We know that people love to buy – but hate to be sold and as a good corporate citizen, VPG understands the powerful relationship it has through the shopping centre with the community. Based on this we created a Paperzine (Paperzine [pay-per-zeen] noun – a publication similar to a magazine, printed on newspaper) which would communicate the lives of those who occupied the Centre, making the community familiar with the people. Demonstrating that the Centre existed to help the community and that they valued their association with them. The idea was not to SELL but to engage and inform.

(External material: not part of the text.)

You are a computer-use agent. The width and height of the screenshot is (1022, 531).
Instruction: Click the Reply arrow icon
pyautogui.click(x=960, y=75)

Jack in the box investigated the likely impact created by the opening of a new major shopping complex on the Village Shopping Centre’s tenants and the local community of Australind; the centre’s core and tertiary functions; how community groups helped local people; the centre as a meeting place; the habits of local shoppers, and found that, as with most local centres, customers were familiar with the store owners and in some cases knew them by name. But did they know them as real people?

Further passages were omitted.